Il
pancreas artificiale, grazie agli avanzamenti scientifici e ai nuovi prototipi
messi a punto di recente, è un sogno divenuto realtà e potrebbe in futuro
essere adottato da moltissimi pazienti con diabete di tipo 1, la forma meno
diffusa di diabete ma che comunque riguarda 20 milioni di persone nel mondo. È
quanto riferiscono sulla Rivista Science Translational Medicine Charlotte
Boughton e Roman Hovorka dell’Università di Cambridge, che fanno il punto sull’argomento
a 10 anni dall’avvento di queste tecnologie che cercano di mimare il
comportamento del pancreas umano. Il diabete di tipo 1 (insulino-dipendente) o
giovanile, è una malattia autoimmune: il sistema immunitario impazzisce e ‘divora’
una parte del pancreas del paziente, le cellule beta, che producono insulina.
Un recente studio sulla Rivista Diabetologia ha evidenziato che i casi di
diabete 1 aumentano in Europa del 3,4% ogni anno e che se il trend resterà
questo raddoppieranno nel giro di 20 anni.
Senza
più possibilità di produrre l’ormone che regola lo zucchero nel sangue, i
diabetici devono continuamente monitorare la propria glicemia manualmente e
altrettanto manualmente auto-iniettarsi insulina ogni volta che la loro
glicemia sale. Anche il paziente più scrupoloso, purtroppo, può andare incontro
a bruschi sbalzi, in alto o in basso, di glicemia, che a lungo termine fanno
malissimo, soprattutto le ipoglicemie. A rischio sono, soprattutto, i bambini
per i quali è difficile gestire la malattia e anche per i loro genitori che,
comunque, devono fare i conti con la vivacità del bimbo, le sue attività, i
pasti sempre diversi, tutti fattori che causano continue variazioni glicemiche.
Il
pancreas artificiale rappresenta una potenziale soluzione a tutto ciò in quanto
consta di sensori che monitorano in automatico e molto di frequente la
glicemia, e una pompa che inietta insulina in base ai bisogni. Le forme più
avanzate sono dotate anche di software che aggiustano i livelli di insulina
considerando non solo la glicemia ma anche l’attività che sta svolgendo il
paziente in un dato momento. “Da alcuni
anni sono disponibili dispositivi in grado di infondere insulina in maniera
continuativa nei pazienti con diabete di
tipo 1 – spiega all’Ansa Salvatore Piro dell’Università di Catania e segretario
nazionale della Società Italiana di Diabetologia – tali dispositivi
rappresentano un punto di innovazione
e di avanzamento culturale in questo campo della medicina”.

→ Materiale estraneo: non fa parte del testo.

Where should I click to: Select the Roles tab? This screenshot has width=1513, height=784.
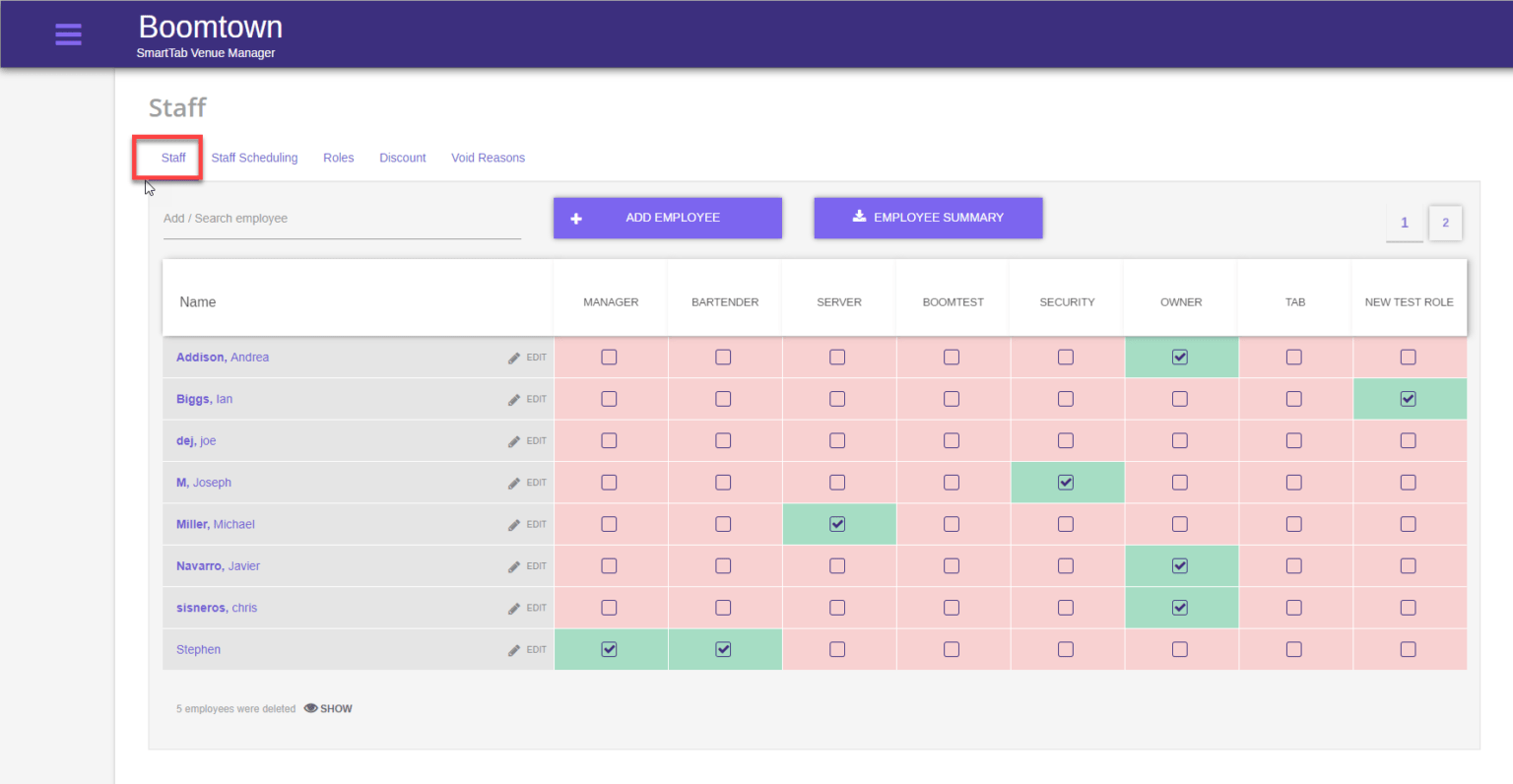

“Questi sistemi – rileva Piro – in Italia
sono in studio da molti anni all’Università di Padova grazie a Daniela
Bruttomesso, in collaborazione con gruppi di bioingegneri che hanno sviluppato
algoritmi matematici in grado di
regolare in tempo reale il rilascio di insulina in base al bisogno del paziente.
Bruttomesso – sottolinea l’esperto
SID – è leader in questo settore e
detiene la casistica più interessante
in Italia relativa all’esperienza del sistema cosiddetto ‘closed loop’ (ad ‘ansa
chiusa’, appunto, un device che infonde insulina al bisogno senza l’intervento
del paziente). Alla data attuale, circa 1.000 pazienti in Italia sono trattati
con ‘pancreas artificiale’, da poco in regime di rimborsabilità con il Sistema
Sanitario Nazionale”.
Questi
sistemi, inoltre, potranno essere a breve implementati con la possibilità di
somministrazione anche altri ormoni (ad esempio, il glucagone che nel nostro
corpo agisce evitando pericolosi deficit di zucchero nel sangue – ipoglicemie).
“Questo permetterà un ulteriore passo avanti
nella gestione del compenso glicemico
nel paziente – conclude Piro – fermo
restando che senza il corretto supporto
medico e l’addestramento del paziente all’uso,
questi dispositivi potrebbero, invece, rappresentare un pericolo per il paziente”.